La deuda española e italiana a corto se relaja todavía más

El BCE ha abandonado los juegos semánticos y los faroles para comprar deuda italiana y española y así evitar una nueva debacle en el mercado. Esta situación ha provocado un relajo en los intereses a pagar de ambos países que se acentúa más en los títulos con vencimientos más cortos.

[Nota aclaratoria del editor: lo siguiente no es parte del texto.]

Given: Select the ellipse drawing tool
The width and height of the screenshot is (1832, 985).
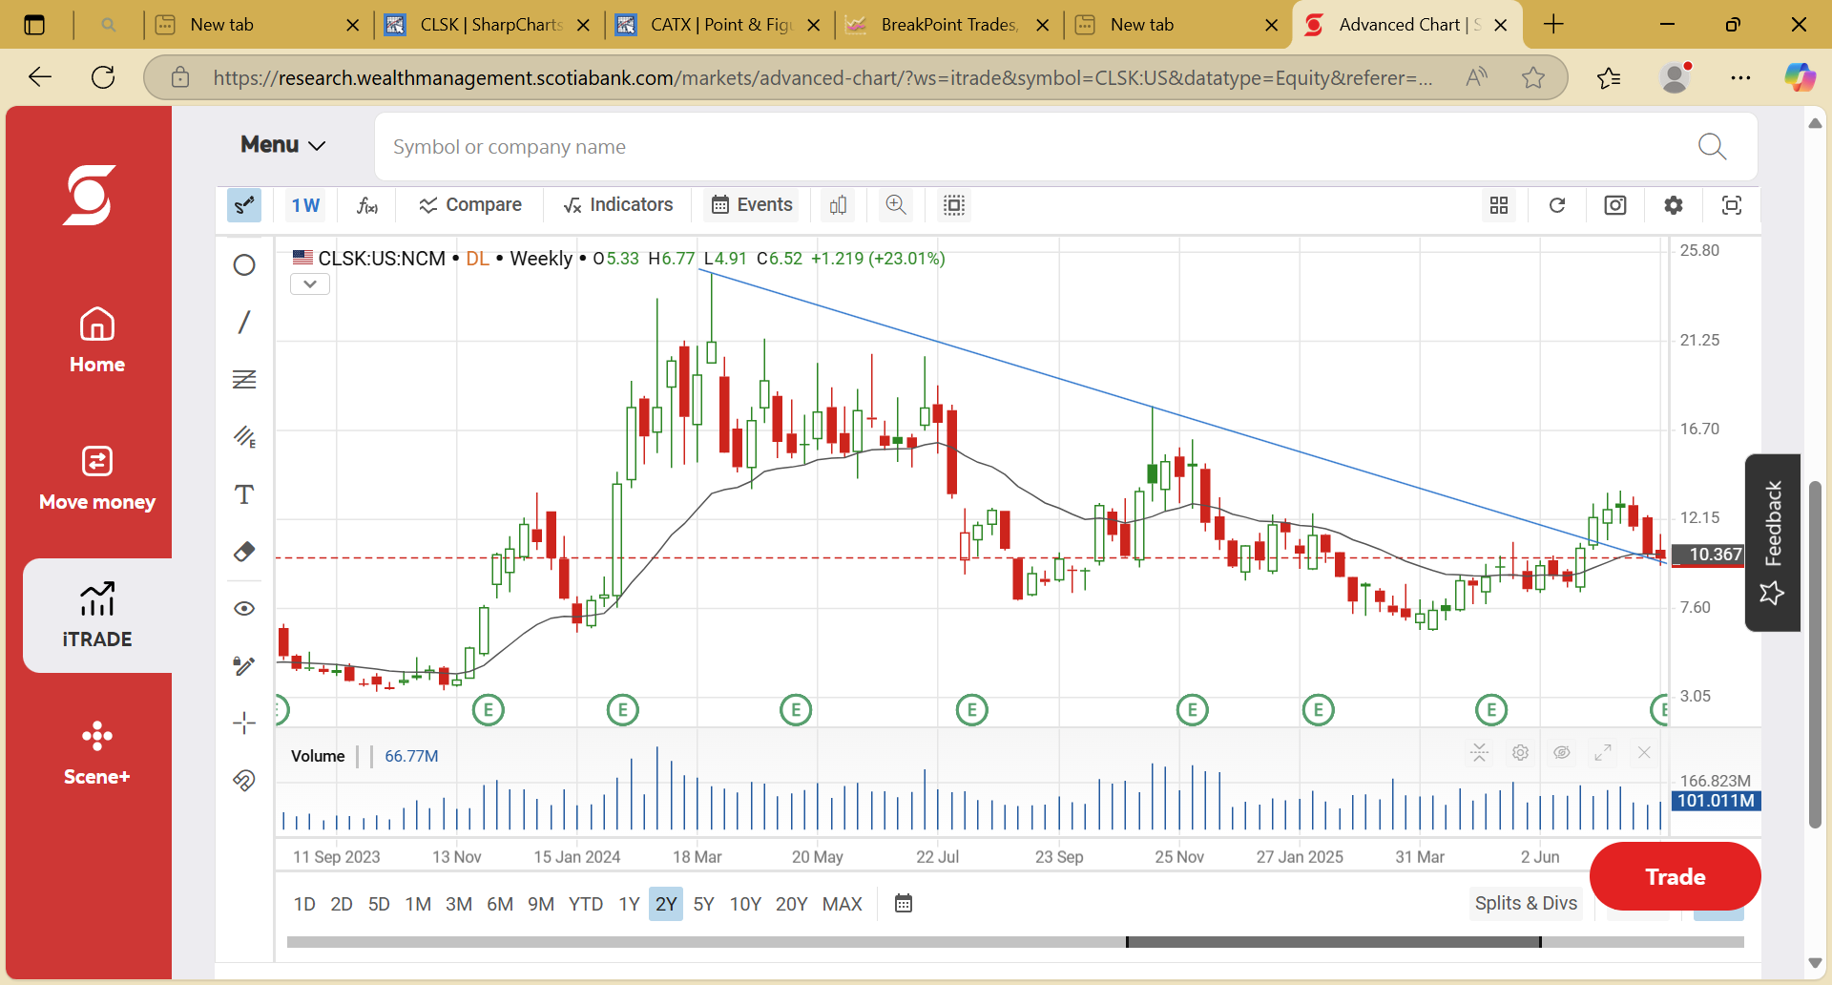Looking at the screenshot, I should coord(244,265).
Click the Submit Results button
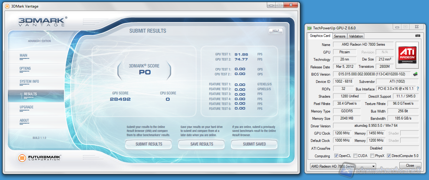The image size is (429, 180). click(x=149, y=144)
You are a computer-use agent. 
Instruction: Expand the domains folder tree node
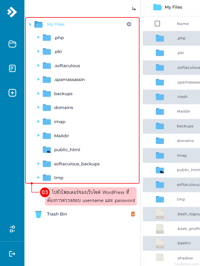tap(39, 107)
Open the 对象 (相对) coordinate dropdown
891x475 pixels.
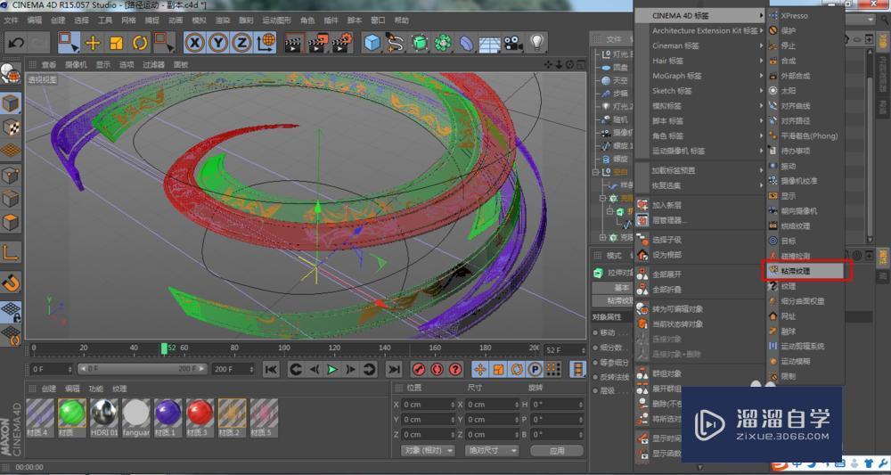click(x=428, y=451)
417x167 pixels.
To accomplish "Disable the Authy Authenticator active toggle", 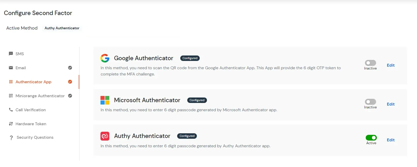I will click(371, 138).
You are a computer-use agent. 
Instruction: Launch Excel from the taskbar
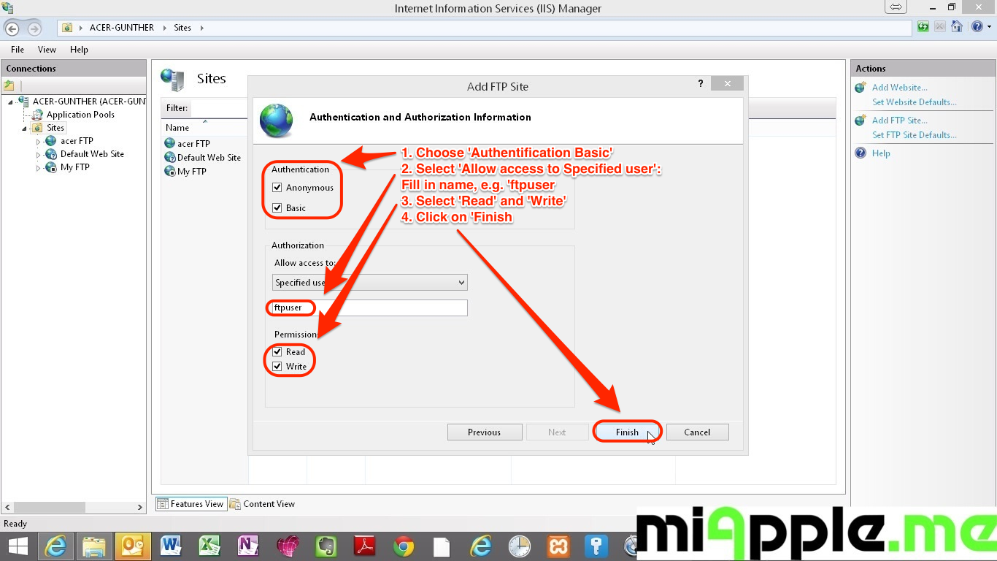[x=209, y=546]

Por fin se ha intervenido, y además con éxito. Los líderes europeos, mundiales y bancos centrales intensificaron ayer sus contactos para evitar que la rebaja de la calificación de la solvencia estadounidense convirtiese el comienzo de semana en otro lunes negro. Con el objetivo de que esta tormenta financiera no disparase aún más las rentabilidades exigidas por el mercado secundario a la deuda italiana y española, el BCE ha hecho realidad el farol lanzado por Trichet el pasado jueves. El organismo ha llevado a cabo la compra de títulos de ambos países por un importe de 2.000 millones de euros, según informa Reuters citando a operadores de renta fija, lo que ha provocado una fuerte bajada en el interés exigido a sendos estados. Un relajo que si bien es relevante para los bonos a diez años, plazo de referencia, todavía es más destacable en el corto plazo.

A los bonos nacionales a dos años hoy s les exige un 3,04% de interés lo que supone una rebaja de 103 puntos básicos respecto el cierre del viernes. Un descenso que en el caso de Italia es de 95 puntos, abonando un 3,523% a los inversores. Esta rebaja sigue siendo importante en los títulos un lustro aunque algo inferior. Por ejemplo la deuda trasalpina con vencimiento a cinco años abona un 4,5% y la española un 4,3% lo que supone en ambos casos quitas de 90 enteros.

Estas caídas se minimizan un poco más en los bonos a diez años que en el caso español se queda en los 84 puntos y 73 para los italianos. Margen que es todavía más estrecho a 30 años con un recorte de 31 enteros para Roma y 47 para España. Esto refleja que como afirman algunas voces las adquisiciones del BCE están siendo bastante relevantes en deuda a cinco y dos años y que la mejora actual hace que los operadores relajen sus catastróficas previsiones del corto plazo. Una situación que ahora hay que ver si es posible mantener.